Abstract

A battery of eight different reaction time (RT) tests, measuring the speed with which individuals perform various elementary cognitive processes, and a group test of scholastic aptitude (the Armed Services Vocational Aptitude Battery, ASVAB) were given to 50 black and 56 white male vocational college students. The regression of the general factor scores of the ASVAB on the RT measures yielded a shrunken multiple correlation of 0.465. Although discriminant analyses, when applied separately to the ASVAB subtests and to the RT variables, showed highly comparable overall discrimination (over 70% correct classification) between the black and white groups, factor scores derived from the general factor (labeled ‘speed of information processing’) of the RT battery show only about one-third as large a mean black-white difference as the mean group difference on the general factor scores derived from the ASVAB. Comparisons were also made between the 106 vocational college students and 100 university students of higher average academic aptitude who had previously been tested on the same RT battery (Vernon, 1983a).
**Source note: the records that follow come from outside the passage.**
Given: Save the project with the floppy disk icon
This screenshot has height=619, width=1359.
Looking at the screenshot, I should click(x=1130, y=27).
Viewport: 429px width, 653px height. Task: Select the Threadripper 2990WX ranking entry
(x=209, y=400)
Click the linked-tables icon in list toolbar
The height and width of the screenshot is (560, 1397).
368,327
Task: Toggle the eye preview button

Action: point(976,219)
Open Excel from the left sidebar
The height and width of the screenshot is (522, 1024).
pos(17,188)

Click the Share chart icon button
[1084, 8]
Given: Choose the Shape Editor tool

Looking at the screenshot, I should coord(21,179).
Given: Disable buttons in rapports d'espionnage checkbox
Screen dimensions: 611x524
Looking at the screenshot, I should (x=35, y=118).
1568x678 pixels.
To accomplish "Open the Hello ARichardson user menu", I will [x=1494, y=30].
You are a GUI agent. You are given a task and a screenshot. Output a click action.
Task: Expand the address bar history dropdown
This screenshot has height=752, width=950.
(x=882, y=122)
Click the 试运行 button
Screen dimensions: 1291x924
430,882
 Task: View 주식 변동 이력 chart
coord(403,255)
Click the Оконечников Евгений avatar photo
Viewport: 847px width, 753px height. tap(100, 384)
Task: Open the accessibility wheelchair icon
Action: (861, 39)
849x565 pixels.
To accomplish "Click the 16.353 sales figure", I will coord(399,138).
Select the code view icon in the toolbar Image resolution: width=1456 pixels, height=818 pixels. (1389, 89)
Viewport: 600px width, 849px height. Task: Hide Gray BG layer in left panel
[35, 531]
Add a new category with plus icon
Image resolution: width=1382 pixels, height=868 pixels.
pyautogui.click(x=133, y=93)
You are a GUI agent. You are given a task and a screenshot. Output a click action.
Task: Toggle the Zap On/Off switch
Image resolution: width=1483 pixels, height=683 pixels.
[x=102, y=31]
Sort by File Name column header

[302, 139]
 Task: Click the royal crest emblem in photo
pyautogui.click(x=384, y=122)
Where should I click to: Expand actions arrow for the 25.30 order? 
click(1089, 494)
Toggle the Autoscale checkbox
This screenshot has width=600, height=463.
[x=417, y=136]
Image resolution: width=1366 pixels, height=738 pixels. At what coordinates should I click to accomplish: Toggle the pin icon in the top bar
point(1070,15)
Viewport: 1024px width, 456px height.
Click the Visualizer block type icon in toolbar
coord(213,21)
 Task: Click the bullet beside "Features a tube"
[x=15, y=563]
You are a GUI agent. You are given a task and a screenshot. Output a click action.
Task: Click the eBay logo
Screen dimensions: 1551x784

These groups showed marked differences on the RT variables, the largest differences occuring on the tests that required more complex cognitive processing. The more complex RT tests also correlate most highly with the psychometric measures of ability within each group. The results are consistent with the hypothesis that individual differences and the mean differences between groups in psychometric abilities and scholastic achievement are related to differences in the speed of information processing as measured in elementary cognitive tasks.